Keystone/Ennio Leanza

Nicht nur Stress und Überlastung können im Job mit der Zeit zermürben. Auch wer den ganzen Tag Däumchen drehen muss, riskiert auf die Dauer seine Gesundheit. Einem solchen Risiko ausgesetzt sind offenbar auch Lehrlinge der kaufmännischen Grundausbildung. Sie nennen Unterforderung, Langeweile und Monotonie als immer wiederkehrende Belastung.

Das ist das Resultat einer Umfrage des Kaufmännischen Verbands (KV). Zum ersten Mal wurden über tausend Lehrlinge zu ihrer Gesundheit während der dreijährigen Grundausbildung befragt. Im Gegensatz zur Langeweile sind die Lehrlinge weniger von Überforderung und Überbelastung betroffen. Fast kaum ausgesetzt sind sie Mobbing, sexueller Belästigung oder Gewalt.

Gefahr von Burnout oder Depressionen

Ähnlich häufig wie über die Langeweile nerven sich die Lehrlinge über den hohen Druck am Arbeitsplatz und die grosse Arbeitsmenge. Laut Michael Kraft ist das kein Widerspruch. «Auch wer viel Arbeit hat, kann diese als langweilig und monoton empfinden», sagt der Leiter des Bereichs Bildung beim KV auf Anfrage. Ebenfalls beklagen sich die Lehrlinge über häufige Störungen und Unterbrechungen, negative Stimmung im Team, zu starke Kontrollen durch den Chef und fehlendes Feedback.

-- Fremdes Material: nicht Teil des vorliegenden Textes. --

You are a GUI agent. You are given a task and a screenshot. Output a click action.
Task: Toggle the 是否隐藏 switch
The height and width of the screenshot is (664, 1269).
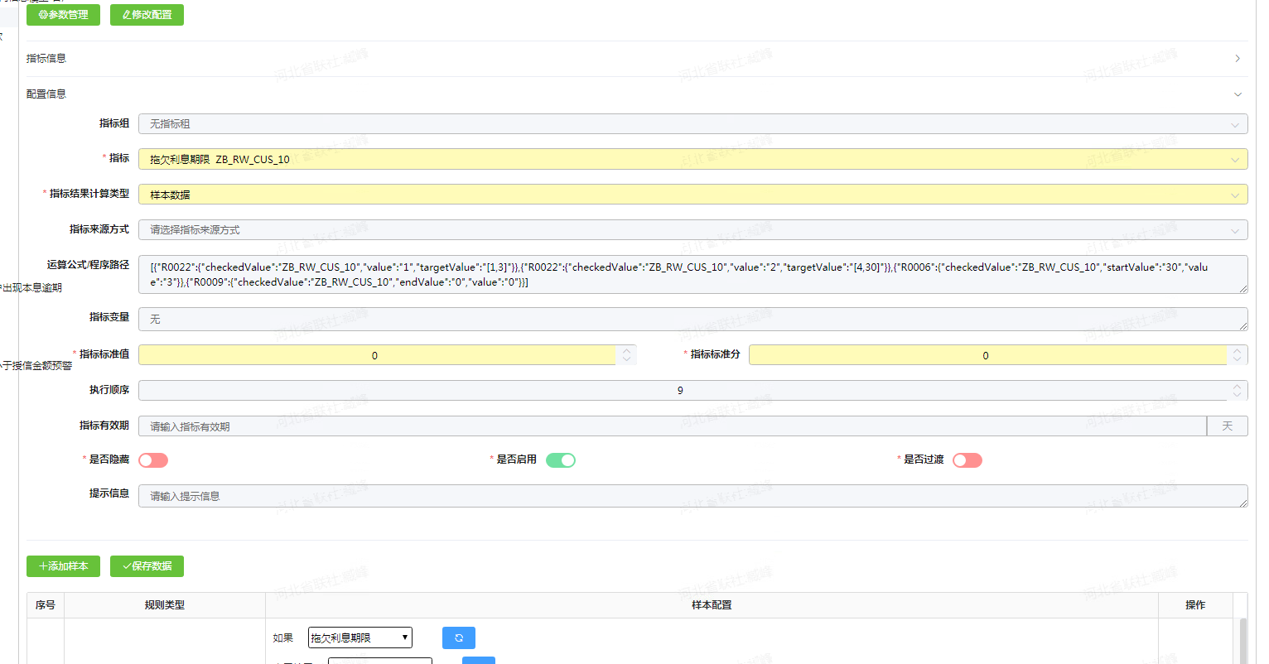pyautogui.click(x=153, y=460)
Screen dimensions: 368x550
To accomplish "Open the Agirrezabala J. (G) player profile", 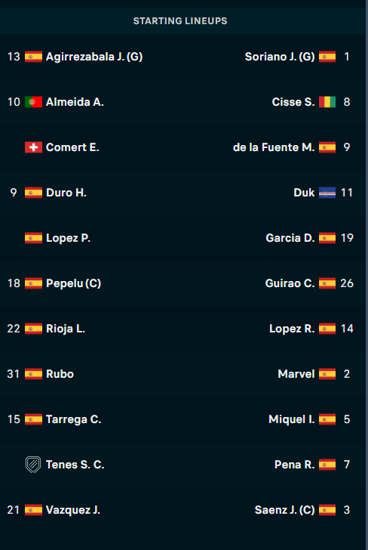I will point(94,57).
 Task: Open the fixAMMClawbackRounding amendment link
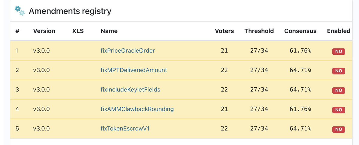click(137, 109)
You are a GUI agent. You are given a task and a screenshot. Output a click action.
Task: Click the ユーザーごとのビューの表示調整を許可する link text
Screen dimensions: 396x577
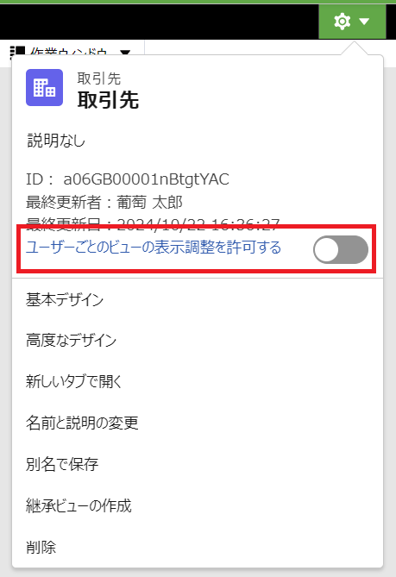(x=154, y=248)
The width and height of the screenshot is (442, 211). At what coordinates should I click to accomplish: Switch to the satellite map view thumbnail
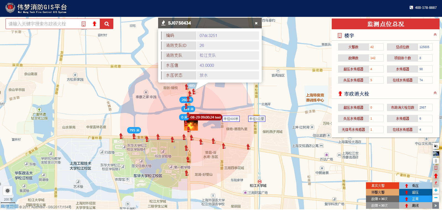click(436, 154)
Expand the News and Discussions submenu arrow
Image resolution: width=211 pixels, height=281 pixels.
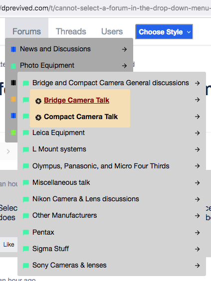[x=124, y=49]
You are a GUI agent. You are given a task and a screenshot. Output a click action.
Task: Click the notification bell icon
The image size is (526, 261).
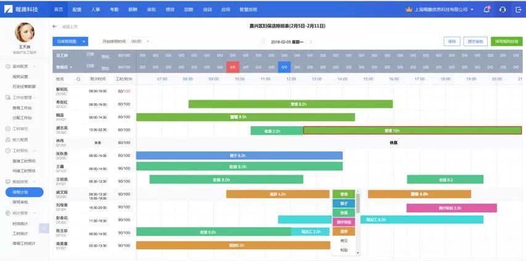487,9
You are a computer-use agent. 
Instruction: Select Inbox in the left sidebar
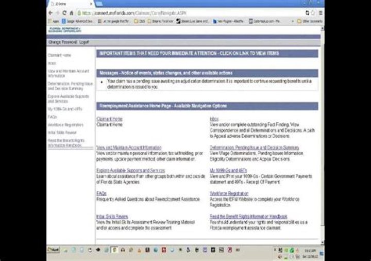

Sind Lehrlinge und Arbeitnehmer über lange Zeit solchen Belastungen ausgesetzt, kann das auf die psychische und physische Gesundheit schlagen. Die Folgen können Burnout, Depressionen oder Herz-Kreislauf-Störungen sein – oder eben ein Boreout. Darunter versteht man einen Zustand der extremen Unterforderung im Arbeitsleben. Unter dem Strich wertet der Verband die Ergebnisse der Umfrage positiv: «Im Schnitt kommen die genannten Belastungen nur ab und zu und nicht häufig vor. Daher sind die Ergebnisse nicht weiter alarmierend», sagt Kraft.

«Das hat uns schockiert»

Die Umfrage zeigt laut Kraft vor allem auf, wie wichtig die Arbeitsgestaltung und der Inhalt der Arbeit ist, damit es einem nicht langweilig wird im Job. Daher sei es wichtig, die Vorgesetzten der Lehrlinge zu sensibilisieren. «Sie müssen merken, wann etwas zu viel oder eben zu wenig ist», sagt Kraft.

Aber auch die Lehrlinge nimmt er in die Pflicht, bei Problemen wie Langeweile zu handeln. Allerdings wissen viele Lehrlinge nicht, an wen sie sich in psychisch oder sozial schwierigen Situationen wenden können. «Das hat uns schockiert», so Kraft. Laut Umfrage hat knapp die Hälfte keine Ahnung, wo sie Hilfe findet.

Kraft empfiehlt, bei Problemen das Gespräch proaktiv mit dem Berufsbildner zu suchen und sich dafür vorzubereiten. «Schreiben Sie auf, welche Punkte Sie stören, und sammeln Sie konkrete Beispiele.» Zeitgleich sei es ratsam, die eigenen Interessen aufzuzeigen und Vorschläge zum Arbeitsinhalt zu machen. Denn: Eine Arbeit, die den eigenen Interessen entspricht, lässt weniger schnell Langeweile aufkommen.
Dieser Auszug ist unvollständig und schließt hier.